Summary of Key Policy Provisions
Supporting Energy Transition Workers and Communities
An energy transition that is fair for workers and communities will not happen organically. Working people have too often felt the pain of shifts in technology. We can’t leave workers or communities behind as these changes happen in our economy, which are also the changes necessary to avoid the worst impacts of climate change. Prioritizing and targeting federal resources to workers and communities in places impacted by this shift needs to be a deliberate choice.
The Inflation Reduction Act provides some of this needed investment, particularly by driving clean energy investments into communities impacted by energy transition. This includes the Energy Communities Credit (referenced in the Clean Energy Jobs section), which provides a bonus tax credit to drive clean energy investments to energy communities where, among other possible metrics, a coal mine or coal-fired power plant has recently closed. Communities are eligible if they are in census tracts in which a coal mine has closed after December 31, 1999; where a coal-fired electric generating unit closed after December 31, 2009; or a census tract which directly adjoins an impacted census tract.
Additionally, the law provides over $10 billion in financing for rural renewable energy investments through the U.S. Department of Agriculture. The Inflation Reduction Act will also drive clean energy manufacturing alongside these clean energy investments. The law also revives the Section 48C qualified advanced energy property credit with a $4 billion set aside for energy transition communities. This investment will help establish, expand, or retool clean and advanced energy, vehicle, and technology factories in states and regions—like West Virginia, Pennsylvania, and Colorado—that have faced job loss and economic devastation due to plant or mine closures.

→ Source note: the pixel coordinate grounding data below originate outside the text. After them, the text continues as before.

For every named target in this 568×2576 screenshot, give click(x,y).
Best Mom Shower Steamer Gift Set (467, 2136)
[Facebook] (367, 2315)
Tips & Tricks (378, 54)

The Inflation Reduction Act also creates a new program within DOE’s Loan Programs Office to help decarbonize and re-use existing energy infrastructure: the Energy Infrastructure Reinvestment (EIR) Program. Funded at $5 billion, the reinvestment criteria is broad, including nearly any activity lowering emissions—everything from reducing emissions from continuing operations, to fully redeveloping energy facilities for a different economic purpose. If targeted the right way, this financing could support economic redevelopment in communities impacted by energy transition: it explicitly supports local community benefits and the acceleration of land remediation efforts.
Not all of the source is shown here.